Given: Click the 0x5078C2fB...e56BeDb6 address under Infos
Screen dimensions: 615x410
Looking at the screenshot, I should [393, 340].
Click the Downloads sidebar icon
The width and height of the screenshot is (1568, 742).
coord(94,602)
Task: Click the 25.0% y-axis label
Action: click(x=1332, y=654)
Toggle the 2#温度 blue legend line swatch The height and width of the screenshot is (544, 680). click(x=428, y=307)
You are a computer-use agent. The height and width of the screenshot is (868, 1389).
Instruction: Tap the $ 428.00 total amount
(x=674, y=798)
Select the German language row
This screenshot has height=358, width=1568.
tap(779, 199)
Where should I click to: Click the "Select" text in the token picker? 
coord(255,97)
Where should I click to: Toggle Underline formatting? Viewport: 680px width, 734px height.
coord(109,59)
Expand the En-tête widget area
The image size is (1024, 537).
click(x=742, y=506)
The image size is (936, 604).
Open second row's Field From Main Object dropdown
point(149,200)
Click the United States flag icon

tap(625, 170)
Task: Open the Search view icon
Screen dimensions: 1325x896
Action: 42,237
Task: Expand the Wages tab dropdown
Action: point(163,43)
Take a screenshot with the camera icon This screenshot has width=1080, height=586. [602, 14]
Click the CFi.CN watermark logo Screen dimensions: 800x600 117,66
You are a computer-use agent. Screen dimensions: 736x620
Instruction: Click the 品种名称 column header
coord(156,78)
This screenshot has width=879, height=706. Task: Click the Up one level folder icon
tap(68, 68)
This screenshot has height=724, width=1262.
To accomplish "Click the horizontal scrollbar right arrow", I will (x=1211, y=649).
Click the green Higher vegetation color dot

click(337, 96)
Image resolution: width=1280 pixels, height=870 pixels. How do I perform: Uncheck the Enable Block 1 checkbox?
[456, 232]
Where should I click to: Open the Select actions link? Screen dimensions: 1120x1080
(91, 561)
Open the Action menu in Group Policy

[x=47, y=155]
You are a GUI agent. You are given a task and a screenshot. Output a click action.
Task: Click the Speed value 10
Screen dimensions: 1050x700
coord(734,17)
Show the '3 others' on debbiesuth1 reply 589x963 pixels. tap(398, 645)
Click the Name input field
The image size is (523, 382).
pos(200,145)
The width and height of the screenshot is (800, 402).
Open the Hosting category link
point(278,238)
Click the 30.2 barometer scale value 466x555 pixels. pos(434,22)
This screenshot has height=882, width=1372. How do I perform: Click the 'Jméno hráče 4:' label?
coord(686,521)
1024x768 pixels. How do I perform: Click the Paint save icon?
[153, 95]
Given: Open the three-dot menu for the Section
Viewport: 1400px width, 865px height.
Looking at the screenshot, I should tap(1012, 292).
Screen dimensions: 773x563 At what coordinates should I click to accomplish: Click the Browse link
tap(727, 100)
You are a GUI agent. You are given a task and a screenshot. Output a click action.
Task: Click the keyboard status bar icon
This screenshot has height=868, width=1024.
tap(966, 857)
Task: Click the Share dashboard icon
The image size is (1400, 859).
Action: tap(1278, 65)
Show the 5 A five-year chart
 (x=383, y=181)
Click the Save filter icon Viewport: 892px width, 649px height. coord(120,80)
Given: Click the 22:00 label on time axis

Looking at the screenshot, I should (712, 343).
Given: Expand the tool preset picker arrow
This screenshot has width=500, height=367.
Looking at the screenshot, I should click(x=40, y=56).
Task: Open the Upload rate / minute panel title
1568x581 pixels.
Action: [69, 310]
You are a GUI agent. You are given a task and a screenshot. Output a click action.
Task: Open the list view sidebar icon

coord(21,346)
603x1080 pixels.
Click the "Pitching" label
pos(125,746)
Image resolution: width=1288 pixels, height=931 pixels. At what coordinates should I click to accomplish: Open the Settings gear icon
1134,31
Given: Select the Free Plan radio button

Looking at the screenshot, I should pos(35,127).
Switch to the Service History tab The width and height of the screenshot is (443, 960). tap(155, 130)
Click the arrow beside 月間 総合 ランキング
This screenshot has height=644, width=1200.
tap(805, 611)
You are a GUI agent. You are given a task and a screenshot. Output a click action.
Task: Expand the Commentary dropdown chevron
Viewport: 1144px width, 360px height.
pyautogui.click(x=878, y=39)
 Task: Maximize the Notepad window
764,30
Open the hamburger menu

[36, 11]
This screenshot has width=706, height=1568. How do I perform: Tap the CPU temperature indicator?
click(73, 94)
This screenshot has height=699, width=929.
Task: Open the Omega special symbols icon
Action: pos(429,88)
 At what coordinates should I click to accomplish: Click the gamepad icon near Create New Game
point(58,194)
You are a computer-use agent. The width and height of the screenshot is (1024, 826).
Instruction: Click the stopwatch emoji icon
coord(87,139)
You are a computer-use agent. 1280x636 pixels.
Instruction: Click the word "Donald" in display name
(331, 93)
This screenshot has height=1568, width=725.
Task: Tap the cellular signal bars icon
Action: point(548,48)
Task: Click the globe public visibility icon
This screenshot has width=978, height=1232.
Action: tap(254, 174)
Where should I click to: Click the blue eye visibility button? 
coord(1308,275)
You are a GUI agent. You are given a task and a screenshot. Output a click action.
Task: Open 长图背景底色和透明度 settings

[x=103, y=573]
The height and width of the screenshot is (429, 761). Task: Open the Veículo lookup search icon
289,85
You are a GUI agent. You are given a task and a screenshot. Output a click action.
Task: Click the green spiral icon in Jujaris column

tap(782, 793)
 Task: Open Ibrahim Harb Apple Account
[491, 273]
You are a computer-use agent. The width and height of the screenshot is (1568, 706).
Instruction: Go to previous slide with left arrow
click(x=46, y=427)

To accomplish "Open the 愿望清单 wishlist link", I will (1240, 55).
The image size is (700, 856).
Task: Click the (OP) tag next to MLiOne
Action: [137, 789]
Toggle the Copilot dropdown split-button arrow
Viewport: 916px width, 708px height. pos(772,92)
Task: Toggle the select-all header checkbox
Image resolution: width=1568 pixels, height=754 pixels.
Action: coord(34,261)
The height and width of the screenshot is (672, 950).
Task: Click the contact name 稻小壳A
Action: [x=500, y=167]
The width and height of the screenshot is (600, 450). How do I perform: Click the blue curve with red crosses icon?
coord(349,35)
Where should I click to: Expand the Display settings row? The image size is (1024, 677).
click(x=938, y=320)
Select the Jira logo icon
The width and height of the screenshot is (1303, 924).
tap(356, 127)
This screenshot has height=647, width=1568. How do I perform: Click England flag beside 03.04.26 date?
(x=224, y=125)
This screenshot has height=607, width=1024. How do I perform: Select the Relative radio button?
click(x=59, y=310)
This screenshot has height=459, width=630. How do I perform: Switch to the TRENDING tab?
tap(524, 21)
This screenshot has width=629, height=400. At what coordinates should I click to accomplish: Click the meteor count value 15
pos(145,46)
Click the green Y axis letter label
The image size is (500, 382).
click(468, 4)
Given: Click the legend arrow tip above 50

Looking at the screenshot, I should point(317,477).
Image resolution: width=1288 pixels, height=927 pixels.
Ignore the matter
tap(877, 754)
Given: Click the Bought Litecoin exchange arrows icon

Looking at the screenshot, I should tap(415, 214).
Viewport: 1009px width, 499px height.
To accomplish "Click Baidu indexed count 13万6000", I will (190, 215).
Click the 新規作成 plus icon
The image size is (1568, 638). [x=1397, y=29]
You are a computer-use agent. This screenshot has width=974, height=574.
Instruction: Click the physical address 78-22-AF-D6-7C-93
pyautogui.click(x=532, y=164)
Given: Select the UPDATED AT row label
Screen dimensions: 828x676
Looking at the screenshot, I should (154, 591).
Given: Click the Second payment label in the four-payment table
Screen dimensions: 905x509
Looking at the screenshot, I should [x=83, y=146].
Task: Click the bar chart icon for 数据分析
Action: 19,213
===
■ **Task description**
Write the opening line of the data above and every line after it, exactly, stopping once you have written the line with "Task: Open the Search view icon".

■ **Output for this exercise**
Given: Click the 0x5078C2fB...e56BeDb6 address under Infos
Screen dimensions: 615x410
Looking at the screenshot, I should [393, 340].
Click the Downloads sidebar icon
The width and height of the screenshot is (1568, 742).
coord(94,602)
Task: Click the 25.0% y-axis label
Action: click(x=1332, y=654)
Toggle the 2#温度 blue legend line swatch The height and width of the screenshot is (544, 680). click(x=428, y=307)
You are a computer-use agent. The height and width of the screenshot is (868, 1389).
Instruction: Tap the $ 428.00 total amount
(x=674, y=798)
Select the German language row
This screenshot has height=358, width=1568.
tap(779, 199)
Where should I click to: Click the "Select" text in the token picker? 
coord(255,97)
Where should I click to: Toggle Underline formatting? Viewport: 680px width, 734px height.
coord(109,59)
Expand the En-tête widget area
The image size is (1024, 537).
click(x=742, y=506)
The image size is (936, 604).
Open second row's Field From Main Object dropdown
point(149,200)
Click the United States flag icon

tap(625, 170)
Task: Open the Search view icon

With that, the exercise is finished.